Messieurs, encore une fois, bravons ces misérables glapissements d’un odieux intérêt qui se cache sous les honorables susceptibilités d’un sentiment national : ce sentiment s’apercevra bientôt à quelles honteuses combinaisons il sert de voile ; le patriotisme secouera son manteau, et l’égoïsme intéressé rougira d’être reconnu dans toute sa nudité, dans toute sa faiblesse ! On vous a prononcé tout à l’heure un nom, le nom vénéré d’un homme qui passa par les mêmes épreuves que nous et qui en triompha ! car toute vérité à son calvaire, où il lui faut souffrir avant de triompher.
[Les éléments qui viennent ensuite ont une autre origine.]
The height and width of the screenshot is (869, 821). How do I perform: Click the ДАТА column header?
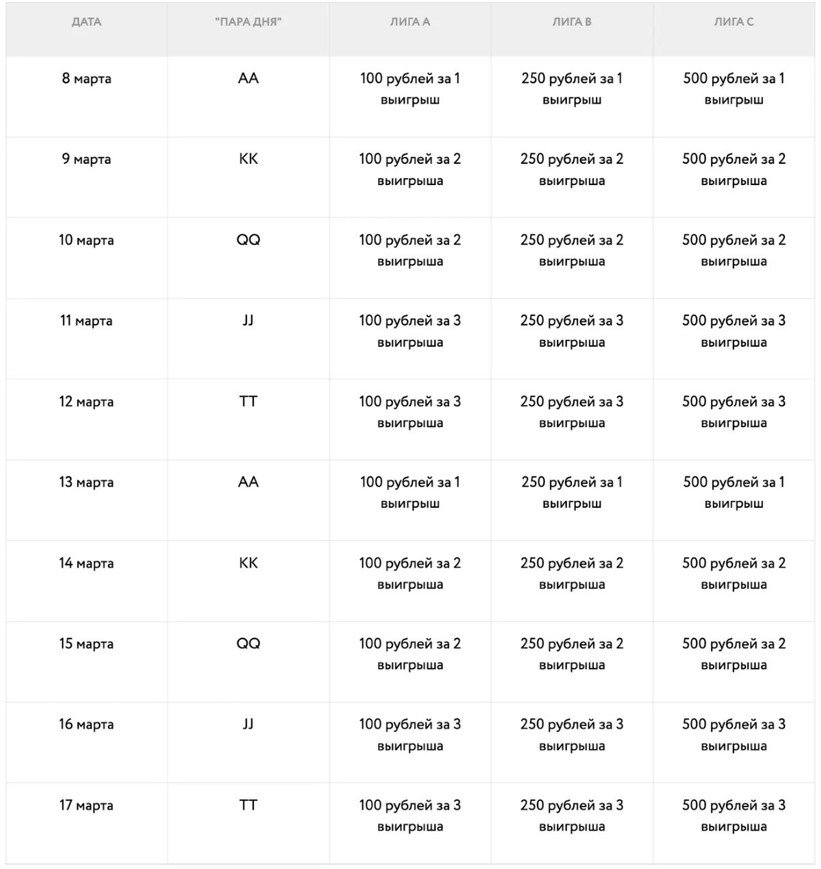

Cet homme, c’est l’apôtre de l’abolition du commerce des noirs, c’est Wilberforce !

Lui aussi, lui surtout, il lutta pendant quarante ans pour la réhabilitation de toute une race prescrite, et il lutta avec cette fixité de but, cette sérénité de volonté, qui n’appartiennent qu’aux hommes qui se dévouent à une idée, parce qu’une idée étant une chose qui ne meurt pas, une chose éternelle, participe, pour ainsi dire, de la patience de celui qui vit et qui dure éternellement : de Dieu ! Lui aussi, les hommes qui s’appelaient de son temps les hommes pratiques livrèrent souvent ses intentions, sa conscience, à la dérision des politiques de la Grande-Bretagne.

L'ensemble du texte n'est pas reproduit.